About this task:
In the entries that follow, find the line containing "Click the Сбросить button" and the line containing "Task: Open the Datei menu", then retype exactly the lines from the first through the second, pictures excluded.

[Collected data]
# # # # #

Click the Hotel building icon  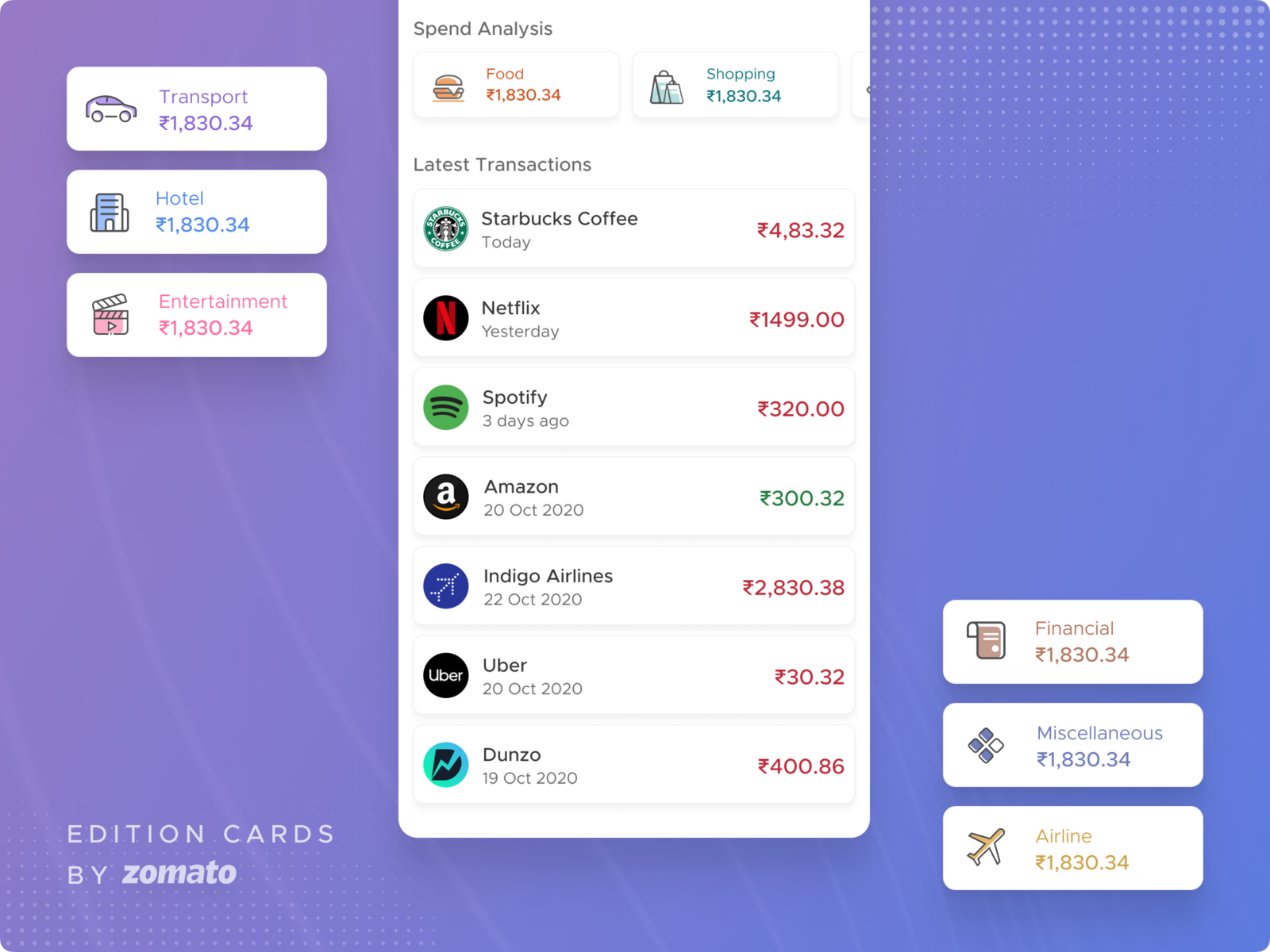(109, 212)
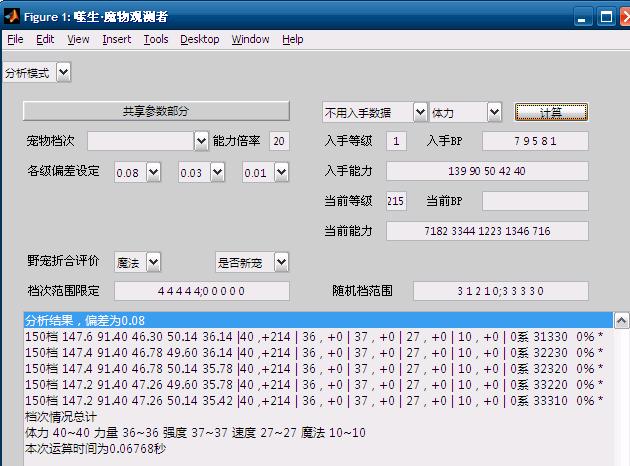The width and height of the screenshot is (630, 466).
Task: Open the Edit menu
Action: click(x=45, y=39)
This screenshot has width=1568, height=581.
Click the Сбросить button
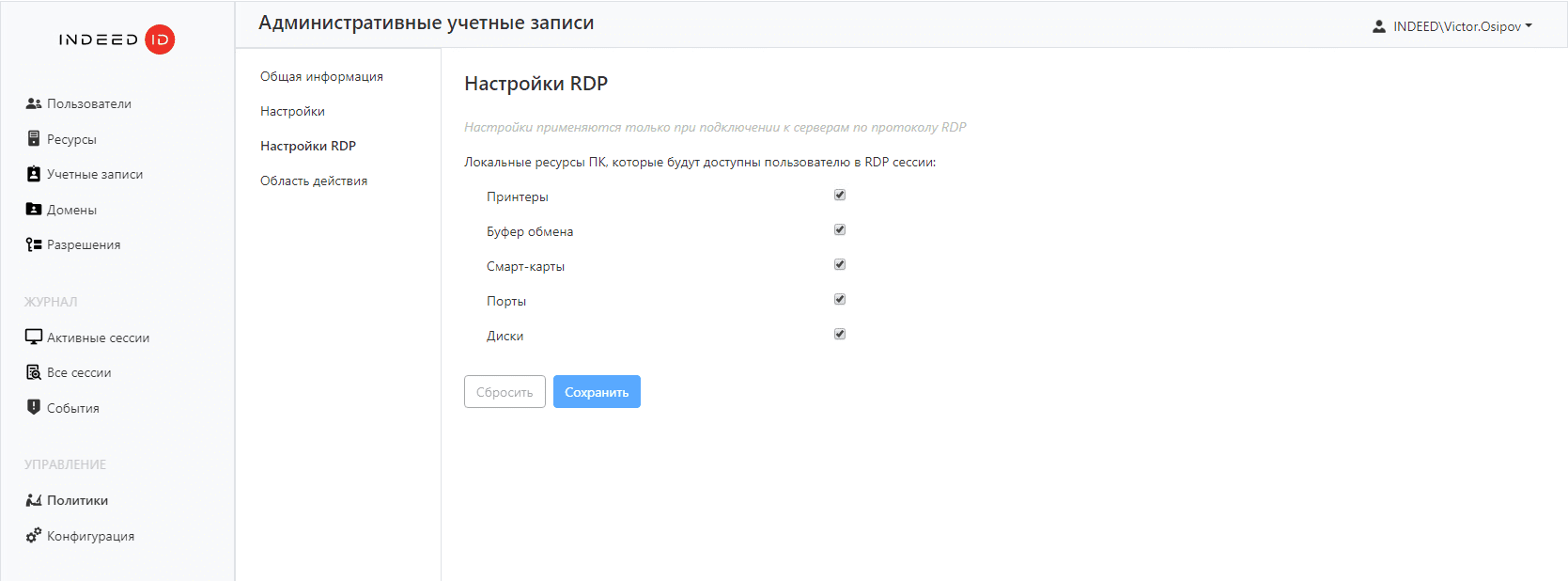coord(505,392)
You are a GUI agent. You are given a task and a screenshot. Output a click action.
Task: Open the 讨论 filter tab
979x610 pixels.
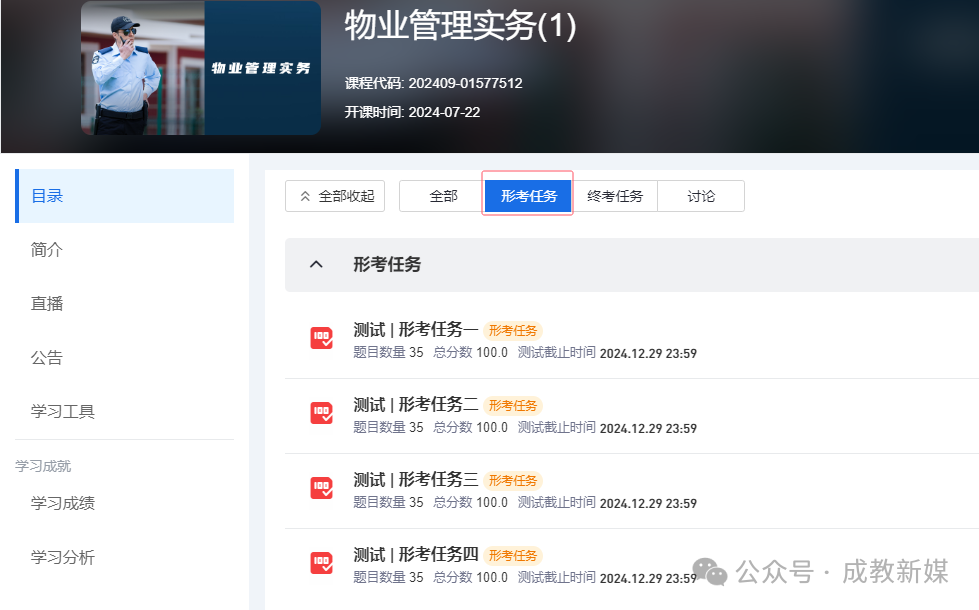point(701,196)
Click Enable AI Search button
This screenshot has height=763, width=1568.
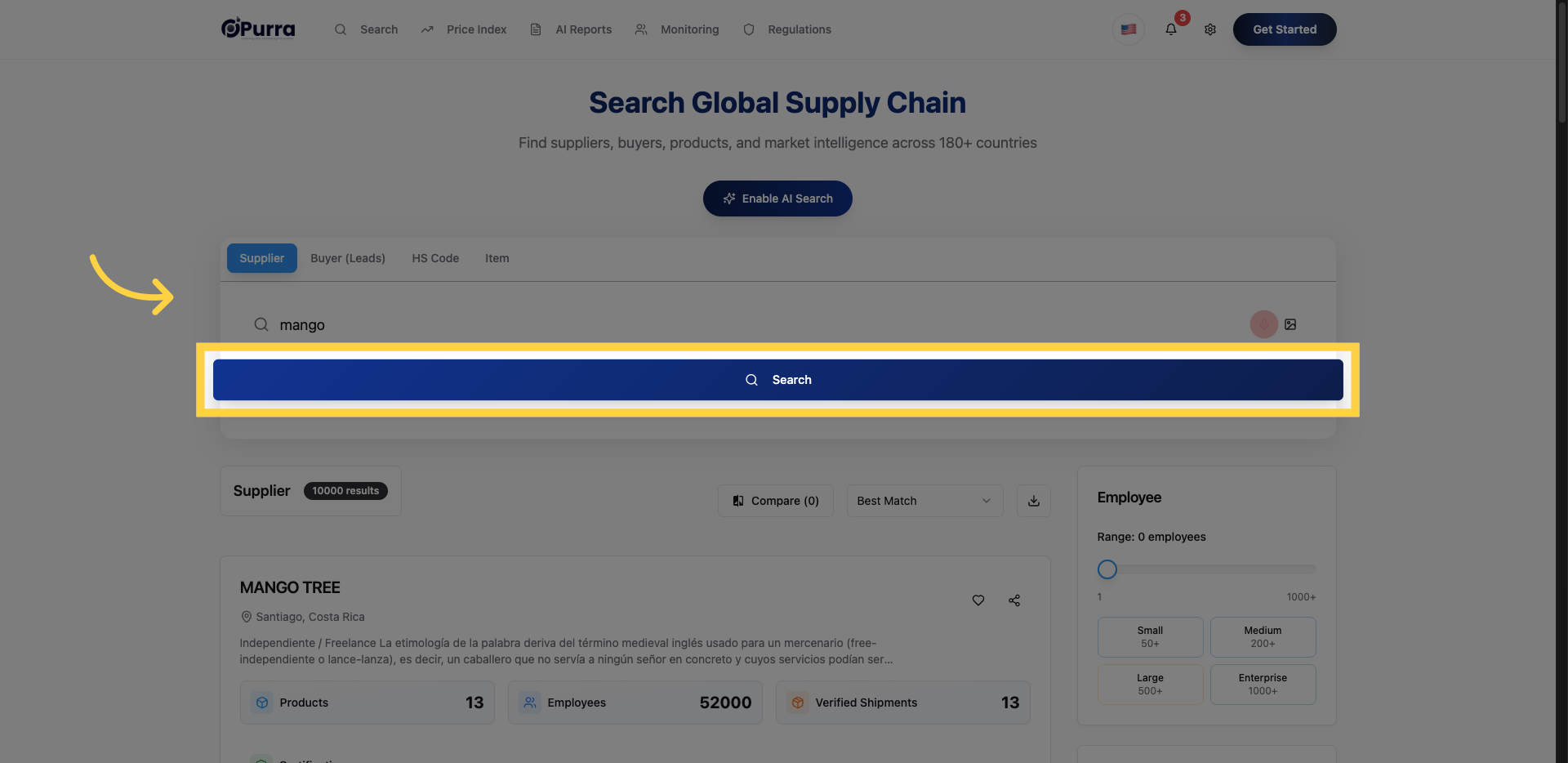click(x=777, y=199)
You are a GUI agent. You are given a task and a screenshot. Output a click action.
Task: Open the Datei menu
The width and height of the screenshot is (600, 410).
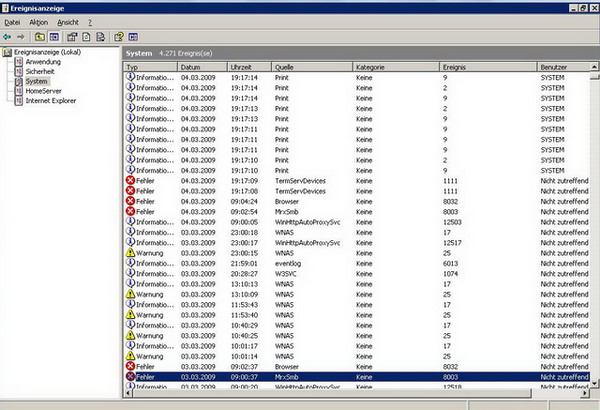[x=12, y=21]
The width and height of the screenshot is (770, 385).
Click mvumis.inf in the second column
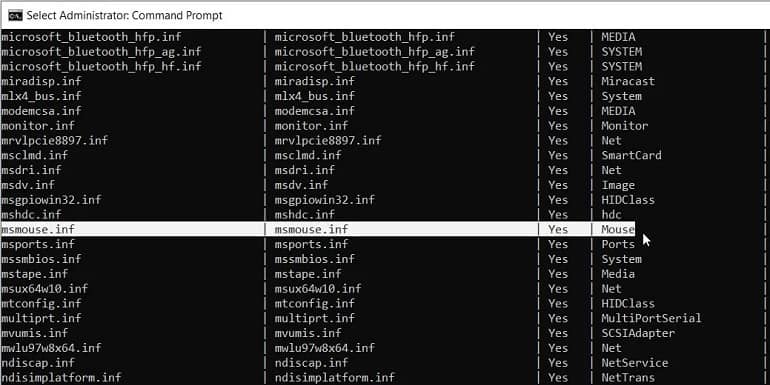click(308, 333)
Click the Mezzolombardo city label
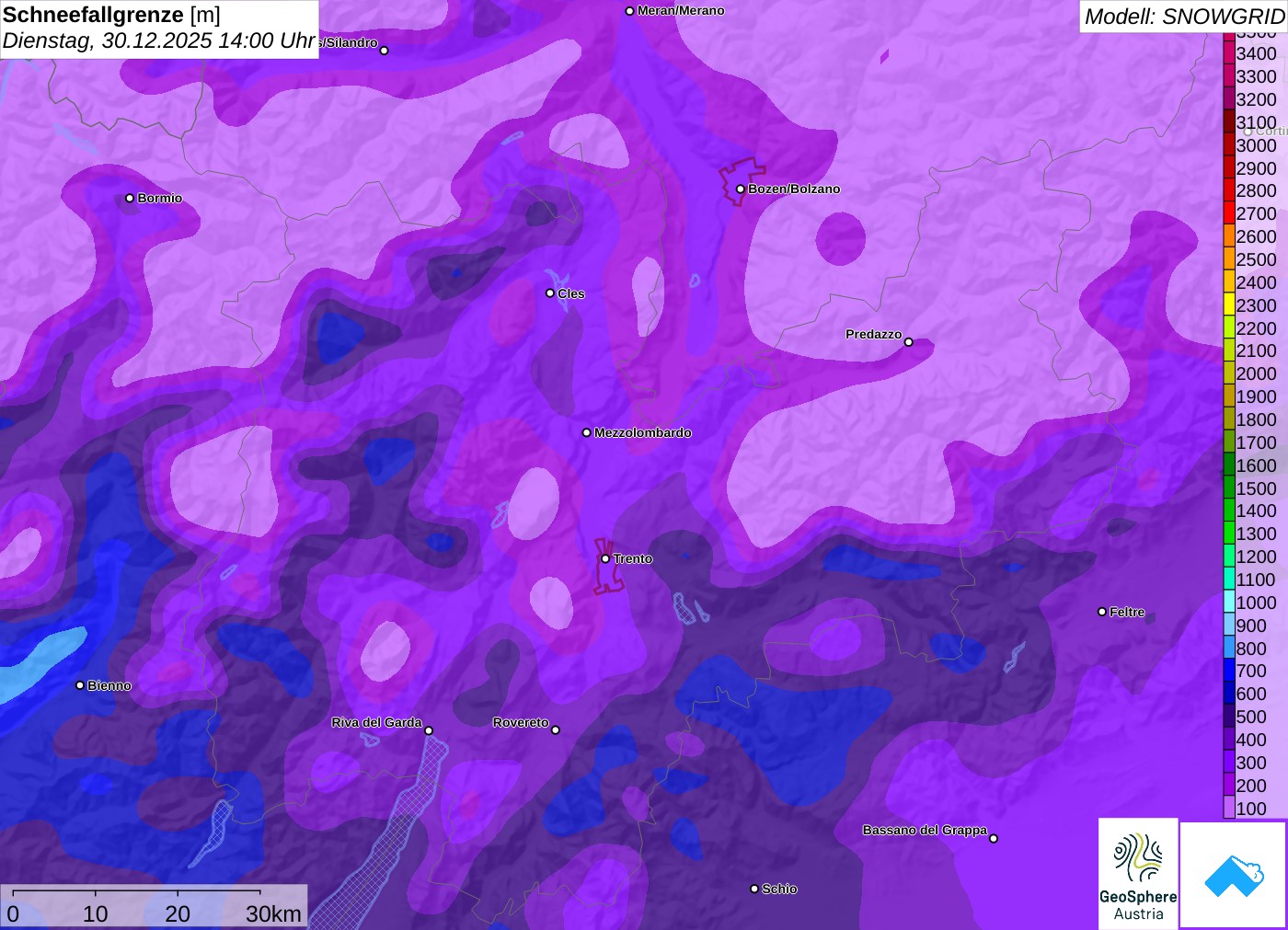1288x930 pixels. [642, 432]
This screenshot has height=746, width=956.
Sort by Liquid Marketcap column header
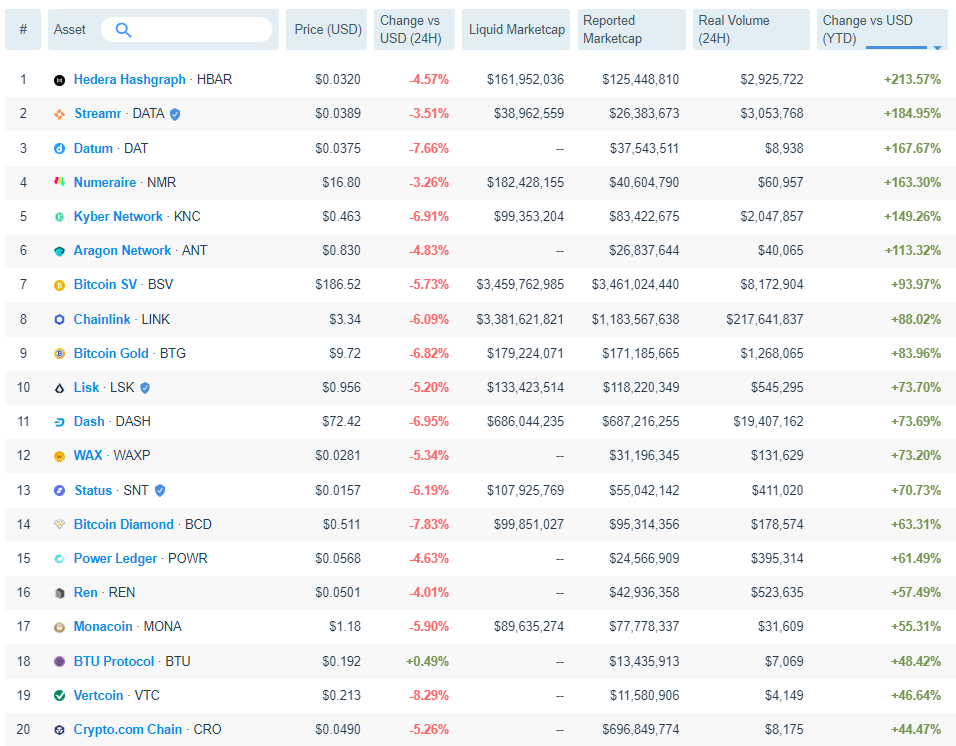click(x=516, y=29)
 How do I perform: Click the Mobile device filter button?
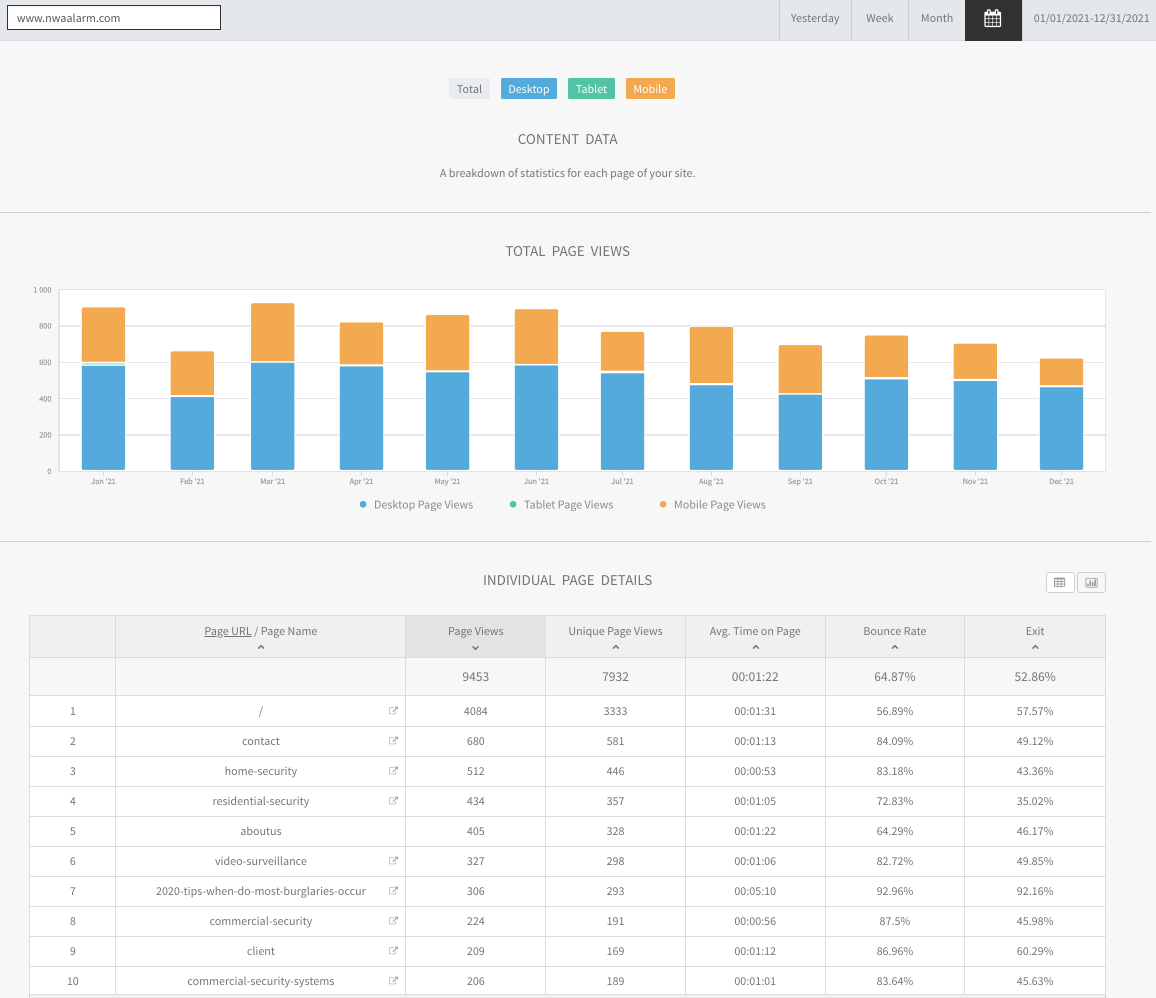coord(650,89)
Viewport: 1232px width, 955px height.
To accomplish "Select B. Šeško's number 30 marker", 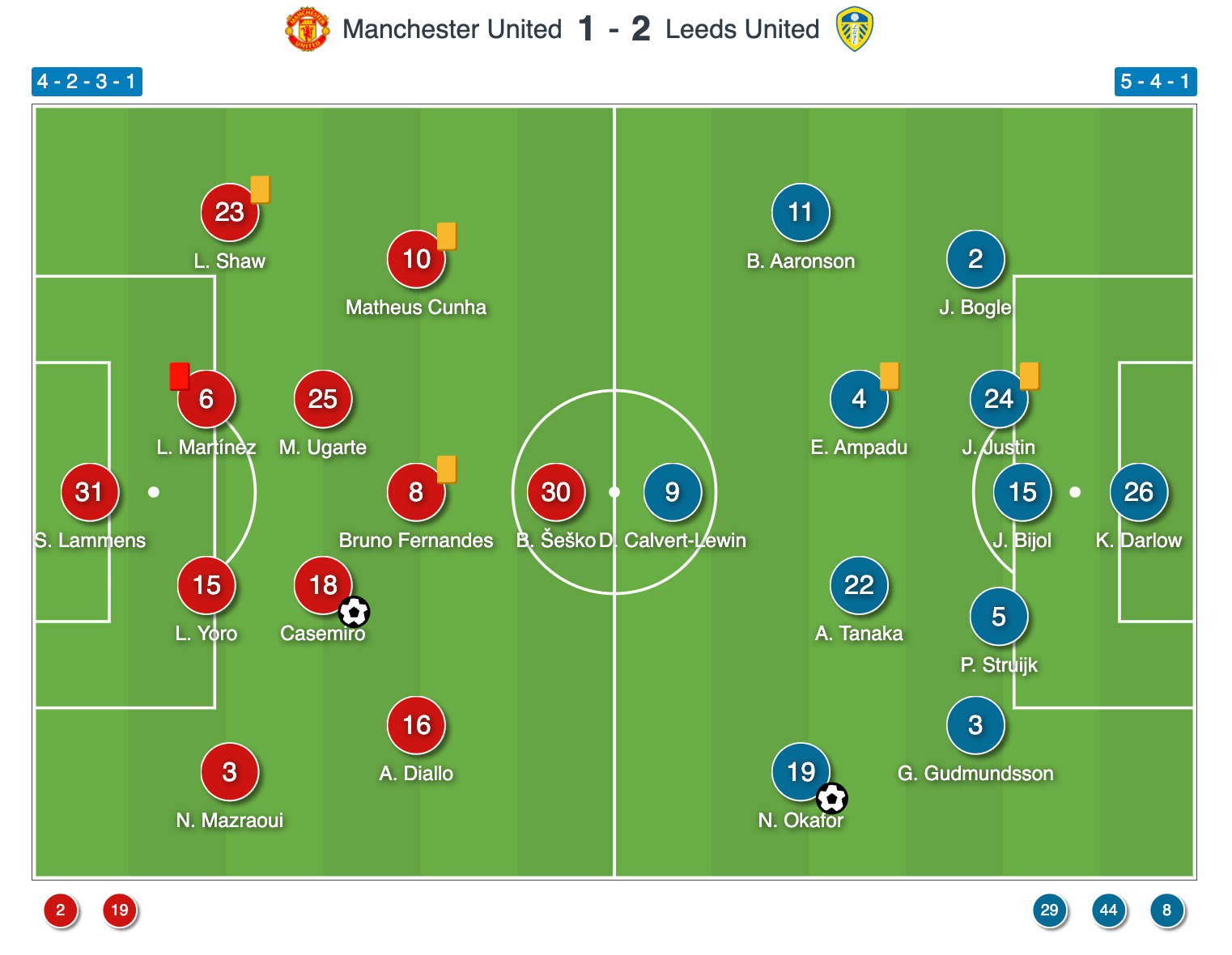I will click(x=556, y=492).
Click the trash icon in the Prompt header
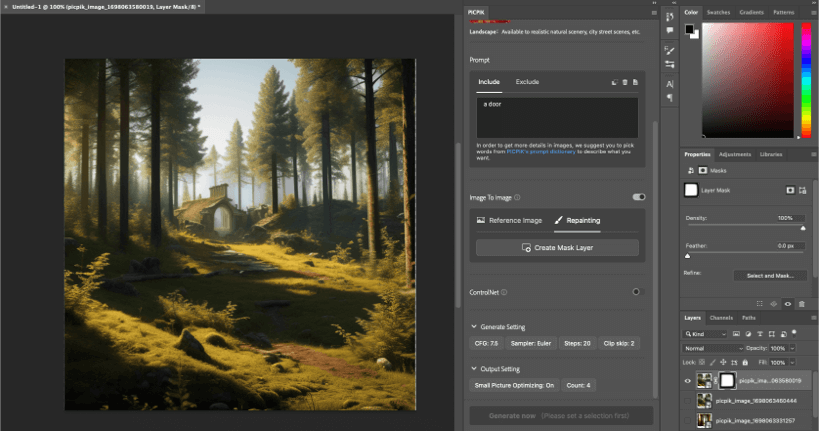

# # # # #

Exercise response:
Click the Сбросить button
coord(505,392)
You are a GUI agent. You are given a task and a screenshot. Output a click action.
Task: Open the 讨论 filter tab
979x610 pixels.
point(701,196)
Click Enable AI Search button
This screenshot has height=763, width=1568.
click(x=777, y=199)
You are a GUI agent. You are given a task and a screenshot. Output a click action.
Task: Open the Datei menu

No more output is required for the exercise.